The Canadian Mineral Processors (CMP), a division of the Canadian Institute of Mining, Metallurgy and Petroleum (CIM), held their 45th national conference in Ottawa during the week ending 25th January 2013. 

Phil Thwaites with CMP Vice-President
Pierre Julien
A record 660 delegates attended.  Two keynote speakers presented interesting topics:  “From Electrons to Dollars”, by Kevan Ford, Vice President of SNC Lavelin; and “Manual Control, Process Autromation – or Operational Performance Excellence?” by Phil Thwaites, Manager of Process Control and the EIT Scheme, Xstrata Process Support.   Phil was awarded CIM Distinguished Lecturer for the lecture season 2012/13 in recognition of his contributions to best practices in Process Control. 

A total of 35 papers was presented at the conference, covering Geometallurgy, Comminution, Design and Development, Process Control and Flotation.  The conference is well-known and supported by industry for its practical mix of operations projects, innovation and method development, and greenfield project papers.

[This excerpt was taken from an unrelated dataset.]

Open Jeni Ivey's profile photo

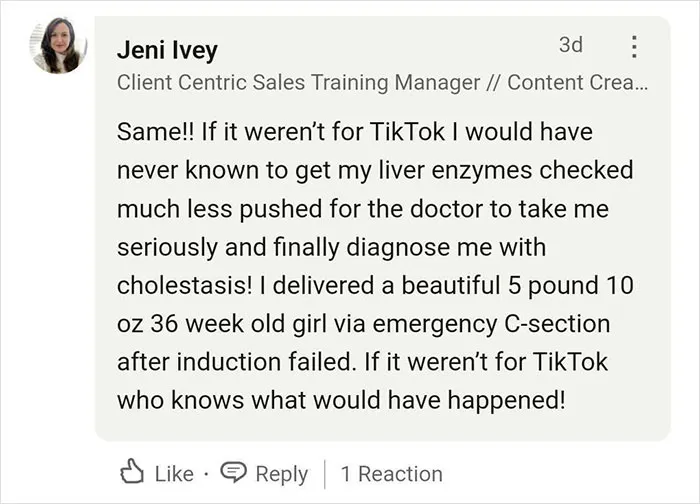pyautogui.click(x=58, y=45)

We would appreciate further comments on the conference from anyone who attended.

Friday, 1 February 2013

The increasing importance of rare earth metals

Rare earth metals (REM) are increasingly becoming a critical strategic resource. REMs comprise the fifteen elements of the lanthanide series as well as yttrium, and may be found in over 250 different minerals. They are required for many different applications such as high-strength permanent magnets, catalysts for petroleum refining, metal and glass additives and phosphors used in electronic displays.

China currently holds claim to over 90 percent of the world’s production. As global demand increases, Beijing’s export reductions in recent years have forced high-tech firms to relocate to China and forced other governments to pour money into their exploration and production. An emergent India is among those concerned about China’s control of rare earths. REMs are becoming a strategic resource over which the two emerging giants are competing in Asia.

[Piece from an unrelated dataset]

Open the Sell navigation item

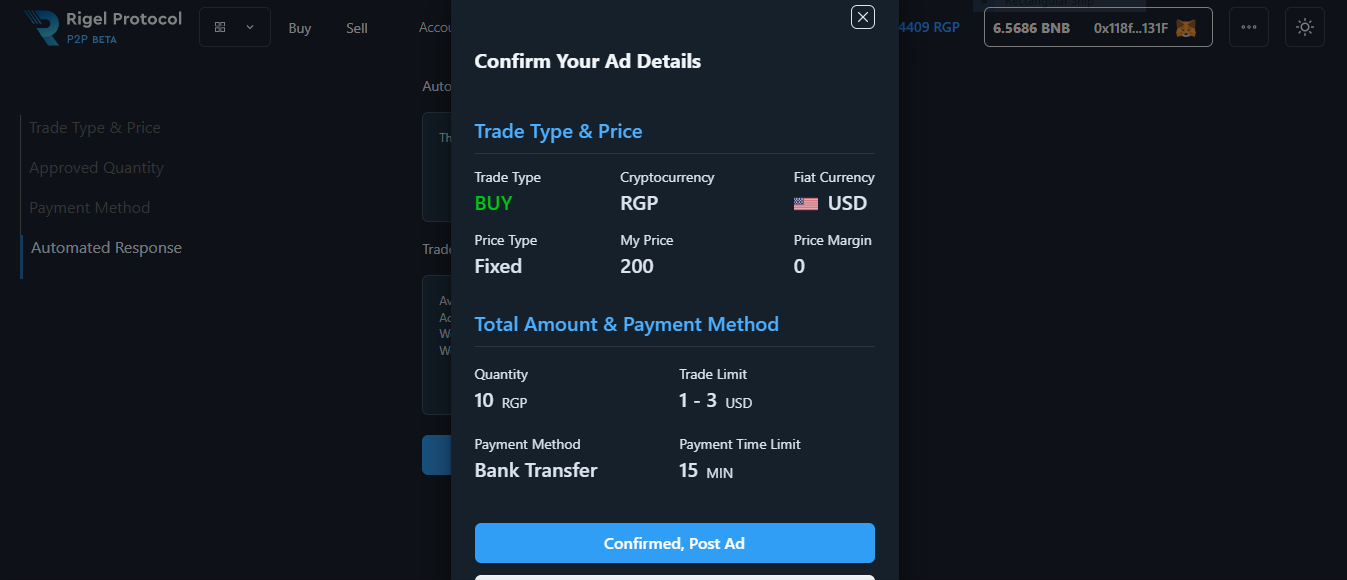[x=357, y=28]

The only REM bearing minerals that have been extracted on a commercial scale are bastnäsite, monazite, and xenotime. These minerals may be beneficiated using gravity, magnetic, electrostatic and flotation separation techniques. Increased demand for the different products manufactured from REM has resulted in a constriction of supply from China via export quotas. Many new rare earth deposits are currently being developed to help meet the demand void but most of these developing deposits include rare earth minerals for which there is limited processing knowledge.

So it is timely that an excellent review of the beneficiation of REMs has been published in Volume 41 of Minerals Engineering. The paper examines the separation techniques that are currently employed for rare earth mineral beneficiation and identifies areas in need of further research. The authors, from McGill University, Canada observe that there is still limited research into REM beneficiation and there is a significant gap in knowledge. In collaboration with workers from the University of Birmingham, UK, the authors will be presenting work at Physical Separation ’13 in June, showing how a series of magnetic separators (wet variable intensity, wet drum permanent magnet, Frantz Isodynamic Separator) in conjunction with gravity pre-concentration steps (Knelson and Falcon centrifugal concentrators) can beneficiate a rare earth ore.